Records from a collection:

• • •

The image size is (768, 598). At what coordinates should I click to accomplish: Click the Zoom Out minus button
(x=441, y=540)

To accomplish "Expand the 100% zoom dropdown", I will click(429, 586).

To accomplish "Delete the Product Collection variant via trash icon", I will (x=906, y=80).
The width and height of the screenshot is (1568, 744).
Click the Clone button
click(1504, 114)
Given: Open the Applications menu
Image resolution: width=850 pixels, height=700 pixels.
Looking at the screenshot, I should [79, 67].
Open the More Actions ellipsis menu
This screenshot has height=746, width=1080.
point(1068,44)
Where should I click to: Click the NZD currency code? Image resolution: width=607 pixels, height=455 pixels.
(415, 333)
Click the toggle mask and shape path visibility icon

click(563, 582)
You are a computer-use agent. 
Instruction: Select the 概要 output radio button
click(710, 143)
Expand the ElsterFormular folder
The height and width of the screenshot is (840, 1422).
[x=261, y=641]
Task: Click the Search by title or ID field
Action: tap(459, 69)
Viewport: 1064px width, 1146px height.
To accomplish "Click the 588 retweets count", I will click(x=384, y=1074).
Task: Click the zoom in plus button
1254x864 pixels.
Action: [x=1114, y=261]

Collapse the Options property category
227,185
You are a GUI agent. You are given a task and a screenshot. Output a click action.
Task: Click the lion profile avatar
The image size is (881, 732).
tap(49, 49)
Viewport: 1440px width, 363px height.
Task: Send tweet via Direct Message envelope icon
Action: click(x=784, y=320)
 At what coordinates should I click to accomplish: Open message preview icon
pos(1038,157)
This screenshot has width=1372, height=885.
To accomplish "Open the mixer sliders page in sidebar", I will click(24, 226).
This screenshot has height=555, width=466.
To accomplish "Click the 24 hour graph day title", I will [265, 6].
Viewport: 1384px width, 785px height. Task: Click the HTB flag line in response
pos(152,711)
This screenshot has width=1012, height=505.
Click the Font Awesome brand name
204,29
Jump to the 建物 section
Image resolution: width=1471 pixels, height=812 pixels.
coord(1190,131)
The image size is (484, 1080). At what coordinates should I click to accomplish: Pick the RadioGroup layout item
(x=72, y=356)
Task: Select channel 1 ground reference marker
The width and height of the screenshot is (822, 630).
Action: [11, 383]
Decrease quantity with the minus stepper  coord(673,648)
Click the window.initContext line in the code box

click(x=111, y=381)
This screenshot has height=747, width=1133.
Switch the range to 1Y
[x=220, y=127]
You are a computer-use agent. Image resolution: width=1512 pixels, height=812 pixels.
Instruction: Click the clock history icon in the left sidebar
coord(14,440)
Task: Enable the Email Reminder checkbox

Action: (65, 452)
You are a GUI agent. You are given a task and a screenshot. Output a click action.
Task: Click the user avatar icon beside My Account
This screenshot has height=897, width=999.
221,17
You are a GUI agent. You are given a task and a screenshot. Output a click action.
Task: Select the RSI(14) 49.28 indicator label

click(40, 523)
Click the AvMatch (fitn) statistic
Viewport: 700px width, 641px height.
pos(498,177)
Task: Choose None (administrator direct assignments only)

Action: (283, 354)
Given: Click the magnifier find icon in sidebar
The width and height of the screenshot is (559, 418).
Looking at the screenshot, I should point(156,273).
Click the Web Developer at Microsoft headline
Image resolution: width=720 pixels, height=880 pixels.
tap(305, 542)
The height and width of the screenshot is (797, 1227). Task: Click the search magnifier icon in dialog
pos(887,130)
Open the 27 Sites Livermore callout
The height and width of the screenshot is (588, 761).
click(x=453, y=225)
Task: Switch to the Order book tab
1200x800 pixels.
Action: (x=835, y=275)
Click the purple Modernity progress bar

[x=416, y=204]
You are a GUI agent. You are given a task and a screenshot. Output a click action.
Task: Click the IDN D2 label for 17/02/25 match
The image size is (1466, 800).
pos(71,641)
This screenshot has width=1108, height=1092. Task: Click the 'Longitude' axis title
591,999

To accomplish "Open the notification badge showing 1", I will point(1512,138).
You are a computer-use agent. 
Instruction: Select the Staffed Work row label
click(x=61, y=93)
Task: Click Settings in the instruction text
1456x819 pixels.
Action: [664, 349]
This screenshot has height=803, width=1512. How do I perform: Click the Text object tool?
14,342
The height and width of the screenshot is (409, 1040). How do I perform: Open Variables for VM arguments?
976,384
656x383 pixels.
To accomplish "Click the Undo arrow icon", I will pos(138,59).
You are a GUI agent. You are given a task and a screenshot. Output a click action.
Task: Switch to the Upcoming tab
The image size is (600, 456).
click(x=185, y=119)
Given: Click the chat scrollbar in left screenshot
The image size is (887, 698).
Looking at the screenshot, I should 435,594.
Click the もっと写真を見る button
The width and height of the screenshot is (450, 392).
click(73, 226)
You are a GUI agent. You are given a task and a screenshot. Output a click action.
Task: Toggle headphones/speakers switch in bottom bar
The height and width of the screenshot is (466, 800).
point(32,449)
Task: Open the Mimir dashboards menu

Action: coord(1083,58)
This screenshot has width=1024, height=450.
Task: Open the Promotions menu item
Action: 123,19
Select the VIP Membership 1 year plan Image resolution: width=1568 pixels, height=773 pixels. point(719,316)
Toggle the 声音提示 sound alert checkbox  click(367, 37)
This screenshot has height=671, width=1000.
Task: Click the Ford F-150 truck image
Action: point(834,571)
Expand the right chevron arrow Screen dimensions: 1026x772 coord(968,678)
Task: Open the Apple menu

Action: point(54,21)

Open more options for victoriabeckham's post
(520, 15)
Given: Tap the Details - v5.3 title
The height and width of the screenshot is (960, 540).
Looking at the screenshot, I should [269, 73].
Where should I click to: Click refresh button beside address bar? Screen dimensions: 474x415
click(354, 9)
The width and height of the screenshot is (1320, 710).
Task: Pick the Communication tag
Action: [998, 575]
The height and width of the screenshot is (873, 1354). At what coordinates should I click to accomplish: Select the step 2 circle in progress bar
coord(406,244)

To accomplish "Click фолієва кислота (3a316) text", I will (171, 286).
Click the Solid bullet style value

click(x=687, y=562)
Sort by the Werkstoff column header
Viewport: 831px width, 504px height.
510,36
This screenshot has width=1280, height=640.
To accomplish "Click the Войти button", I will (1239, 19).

• • •

Once you have read the entries, write them out again without altering a single character.

COMPLETED EXERCISE:
The image size is (768, 598). At what coordinates should I click to accomplish: Click the Zoom Out minus button
(x=441, y=540)

To accomplish "Expand the 100% zoom dropdown", I will click(429, 586).

To accomplish "Delete the Product Collection variant via trash icon", I will (x=906, y=80).
The width and height of the screenshot is (1568, 744).
Click the Clone button
click(1504, 114)
Given: Open the Applications menu
Image resolution: width=850 pixels, height=700 pixels.
Looking at the screenshot, I should [79, 67].
Open the More Actions ellipsis menu
This screenshot has height=746, width=1080.
point(1068,44)
Where should I click to: Click the NZD currency code? Image resolution: width=607 pixels, height=455 pixels.
(415, 333)
Click the toggle mask and shape path visibility icon

click(563, 582)
You are a computer-use agent. 
Instruction: Select the 概要 output radio button
click(710, 143)
Expand the ElsterFormular folder
The height and width of the screenshot is (840, 1422).
[x=261, y=641]
Task: Click the Search by title or ID field
Action: tap(459, 69)
Viewport: 1064px width, 1146px height.
To accomplish "Click the 588 retweets count", I will click(x=384, y=1074).
Task: Click the zoom in plus button
1254x864 pixels.
Action: [x=1114, y=261]

Collapse the Options property category
227,185
You are a GUI agent. You are given a task and a screenshot. Output a click action.
Task: Click the lion profile avatar
The image size is (881, 732).
tap(49, 49)
Viewport: 1440px width, 363px height.
Task: Send tweet via Direct Message envelope icon
Action: click(x=784, y=320)
 At what coordinates should I click to accomplish: Open message preview icon
pos(1038,157)
This screenshot has width=1372, height=885.
To accomplish "Open the mixer sliders page in sidebar", I will click(24, 226).
This screenshot has height=555, width=466.
To accomplish "Click the 24 hour graph day title", I will [265, 6].
Viewport: 1384px width, 785px height. Task: Click the HTB flag line in response
pos(152,711)
This screenshot has width=1012, height=505.
Click the Font Awesome brand name
204,29
Jump to the 建物 section
Image resolution: width=1471 pixels, height=812 pixels.
coord(1190,131)
The image size is (484, 1080). At what coordinates should I click to accomplish: Pick the RadioGroup layout item
(x=72, y=356)
Task: Select channel 1 ground reference marker
The width and height of the screenshot is (822, 630).
Action: [11, 383]
Decrease quantity with the minus stepper  coord(673,648)
Click the window.initContext line in the code box

click(x=111, y=381)
This screenshot has height=747, width=1133.
Switch the range to 1Y
[x=220, y=127]
You are a computer-use agent. Image resolution: width=1512 pixels, height=812 pixels.
Instruction: Click the clock history icon in the left sidebar
coord(14,440)
Task: Enable the Email Reminder checkbox

Action: (65, 452)
You are a GUI agent. You are given a task and a screenshot. Output a click action.
Task: Click the user avatar icon beside My Account
This screenshot has height=897, width=999.
221,17
You are a GUI agent. You are given a task and a screenshot. Output a click action.
Task: Select the RSI(14) 49.28 indicator label

click(40, 523)
Click the AvMatch (fitn) statistic
Viewport: 700px width, 641px height.
pos(498,177)
Task: Choose None (administrator direct assignments only)

Action: (283, 354)
Given: Click the magnifier find icon in sidebar
The width and height of the screenshot is (559, 418).
Looking at the screenshot, I should point(156,273).
Click the Web Developer at Microsoft headline
Image resolution: width=720 pixels, height=880 pixels.
tap(305, 542)
The height and width of the screenshot is (797, 1227). Task: Click the search magnifier icon in dialog
pos(887,130)
Open the 27 Sites Livermore callout
The height and width of the screenshot is (588, 761).
click(x=453, y=225)
Task: Switch to the Order book tab
1200x800 pixels.
Action: (x=835, y=275)
Click the purple Modernity progress bar

[x=416, y=204]
You are a GUI agent. You are given a task and a screenshot. Output a click action.
Task: Click the IDN D2 label for 17/02/25 match
The image size is (1466, 800).
pos(71,641)
This screenshot has width=1108, height=1092. Task: Click the 'Longitude' axis title
591,999

To accomplish "Open the notification badge showing 1", I will point(1512,138).
You are a computer-use agent. 
Instruction: Select the Staffed Work row label
click(x=61, y=93)
Task: Click Settings in the instruction text
1456x819 pixels.
Action: [664, 349]
This screenshot has height=803, width=1512. How do I perform: Click the Text object tool?
14,342
The height and width of the screenshot is (409, 1040). How do I perform: Open Variables for VM arguments?
976,384
656x383 pixels.
To accomplish "Click the Undo arrow icon", I will pos(138,59).
You are a GUI agent. You are given a task and a screenshot. Output a click action.
Task: Switch to the Upcoming tab
The image size is (600, 456).
click(x=185, y=119)
Given: Click the chat scrollbar in left screenshot
The image size is (887, 698).
Looking at the screenshot, I should 435,594.
Click the もっと写真を見る button
The width and height of the screenshot is (450, 392).
click(73, 226)
You are a GUI agent. You are given a task and a screenshot. Output a click action.
Task: Toggle headphones/speakers switch in bottom bar
The height and width of the screenshot is (466, 800).
point(32,449)
Task: Open the Mimir dashboards menu

Action: coord(1083,58)
This screenshot has width=1024, height=450.
Task: Open the Promotions menu item
Action: 123,19
Select the VIP Membership 1 year plan Image resolution: width=1568 pixels, height=773 pixels. point(719,316)
Toggle the 声音提示 sound alert checkbox  click(367, 37)
This screenshot has height=671, width=1000.
Task: Click the Ford F-150 truck image
Action: point(834,571)
Expand the right chevron arrow Screen dimensions: 1026x772 coord(968,678)
Task: Open the Apple menu

Action: point(54,21)

Open more options for victoriabeckham's post
(520, 15)
Given: Tap the Details - v5.3 title
The height and width of the screenshot is (960, 540).
Looking at the screenshot, I should [269, 73].
Where should I click to: Click refresh button beside address bar? Screen dimensions: 474x415
click(354, 9)
The width and height of the screenshot is (1320, 710).
Task: Pick the Communication tag
Action: [998, 575]
The height and width of the screenshot is (873, 1354). At what coordinates should I click to accomplish: Select the step 2 circle in progress bar
coord(406,244)

To accomplish "Click фолієва кислота (3a316) text", I will (171, 286).
Click the Solid bullet style value

click(x=687, y=562)
Sort by the Werkstoff column header
Viewport: 831px width, 504px height.
510,36
This screenshot has width=1280, height=640.
To accomplish "Click the Войти button", I will (1239, 19).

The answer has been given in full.